Before leaving for Tokyo, Duterte described Japan as a true friend that had played a “preeminent and peerless role” as a big investor and Philippine development partner.
“I didn’t start this fight”
But he quickly became vexed when answering questions and held up the front page of a Philippine newspaper which carried the headline “Duterte sparking international distress – U.S.”.
Duterte vented at Washington on several fronts, from its bombing of Manila at the end of World War Two to embassy officials once questioning his intentions when he applied for a visa to visit a girlfriend.
“You know, I did not start this fight,” he said.
Director of U.S. National Intelligence James Clapper said Duterte was playing to a domestic audience.
“President Duterte has a point of view, I think conditioned quite a bit by his own life and his apparent resentment of the United States and its relationship with the Philippines, so he has reached out to the Chinese,” Clapper said at the Council on Foreign Relations in New York.
Clapper said he had recently had a private meeting with senior Philippine intelligence officials. “They are themselves concerned about the impact on our relationship,” he said. “So we will just have to see how it plays out.”

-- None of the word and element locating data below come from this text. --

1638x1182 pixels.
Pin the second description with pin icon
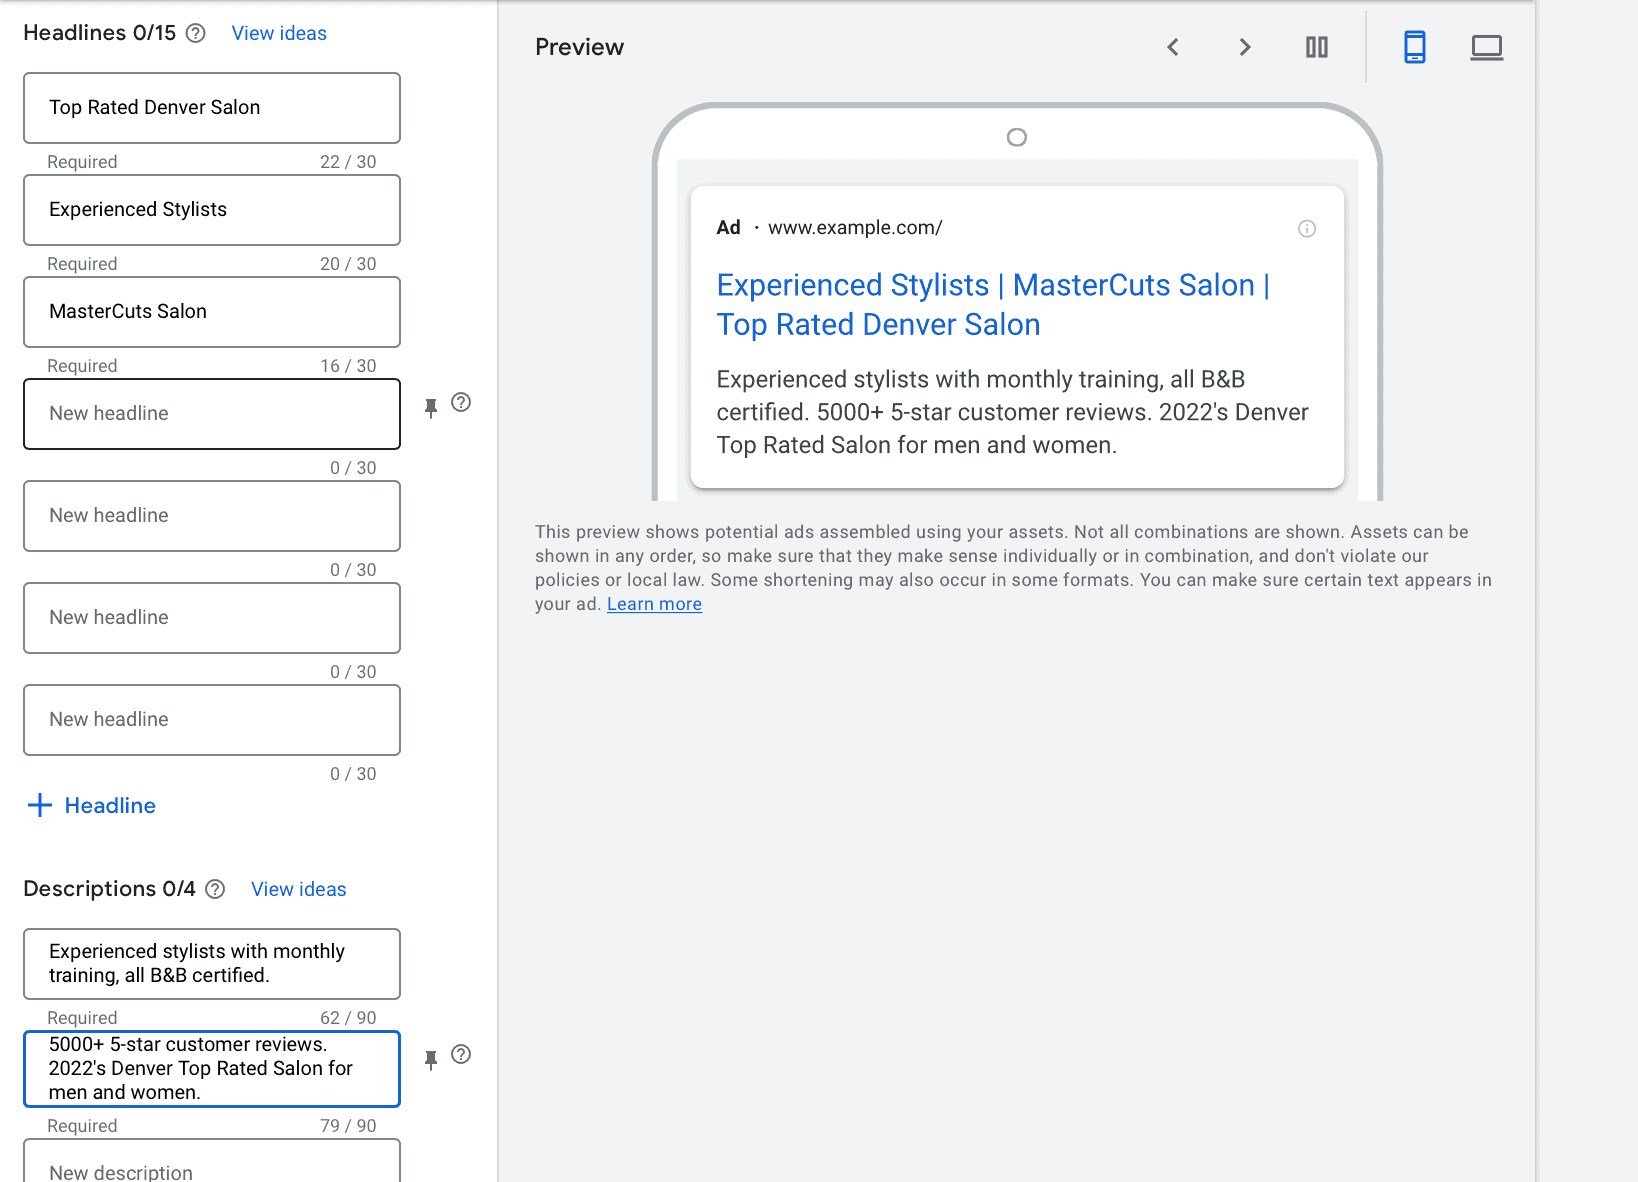tap(431, 1060)
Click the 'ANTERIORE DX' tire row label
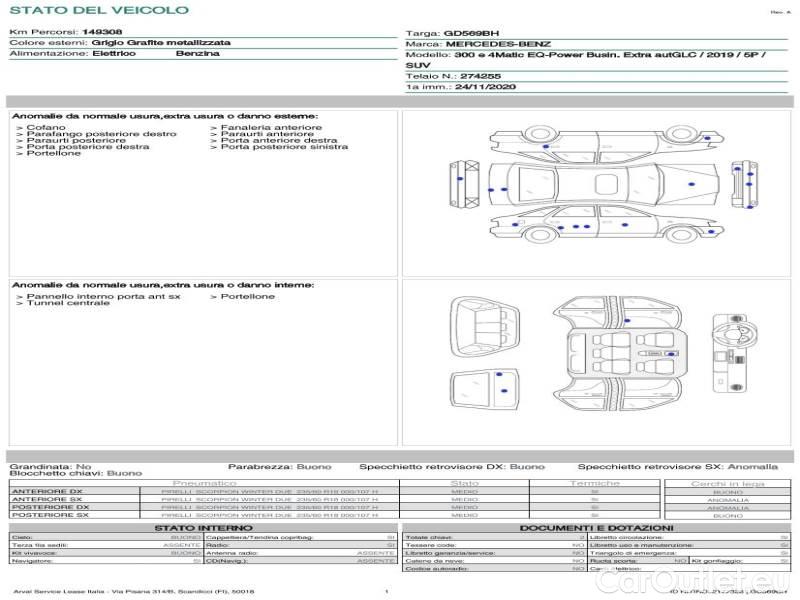Image resolution: width=800 pixels, height=600 pixels. click(x=46, y=492)
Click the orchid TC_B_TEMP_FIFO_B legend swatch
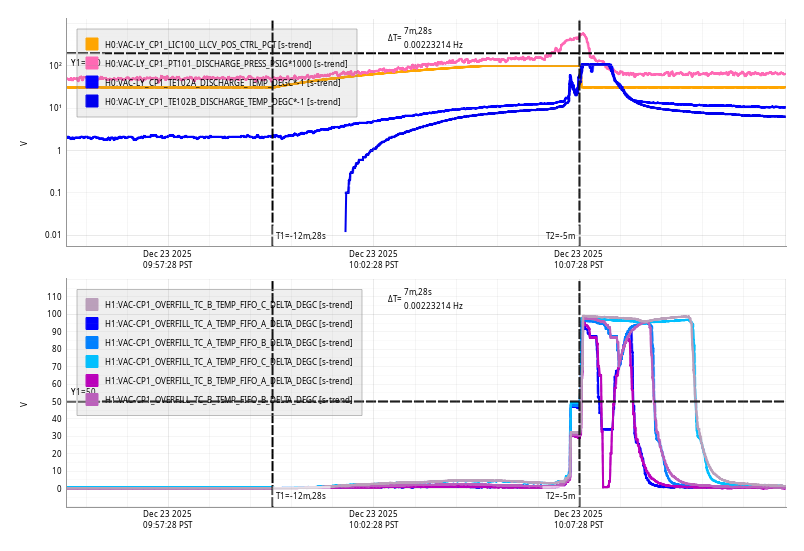Viewport: 804px width, 551px height. pos(92,399)
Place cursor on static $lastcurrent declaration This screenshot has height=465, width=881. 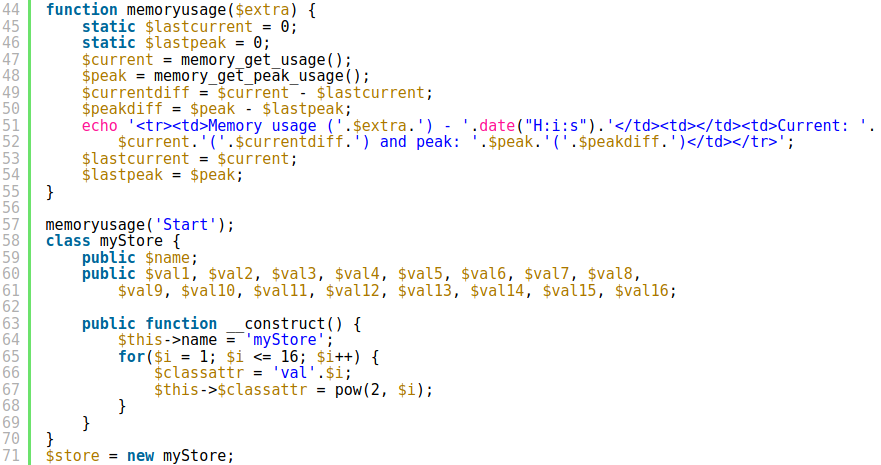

Duterte’s overtures to China and hostility towards the United States have raised questions about what his overall goal is and the extent to which his actions could shake up the geopolitical dynamic of a region wary about Beijing’s growing influence and U.S. staying power.
Abe has sought to strengthen ties with the Philippines and other Southeast Asian countries, particularly Myanmar, Thailand and Vietnam, as a counter-balance to Beijing.
Japanese Chief Cabinet Secretary Yoshihide Suga said on Tuesday that both presidents would have a meeting to “further the strategic partnership with the Philippines”.
Japanese officials said Abe would not overtly try to mediate between Tokyo and Washington but would probably explain the importance of the U.S. role in the region. Kirby said Washington had no “special expectations” for Duterte’s Tokyo visit.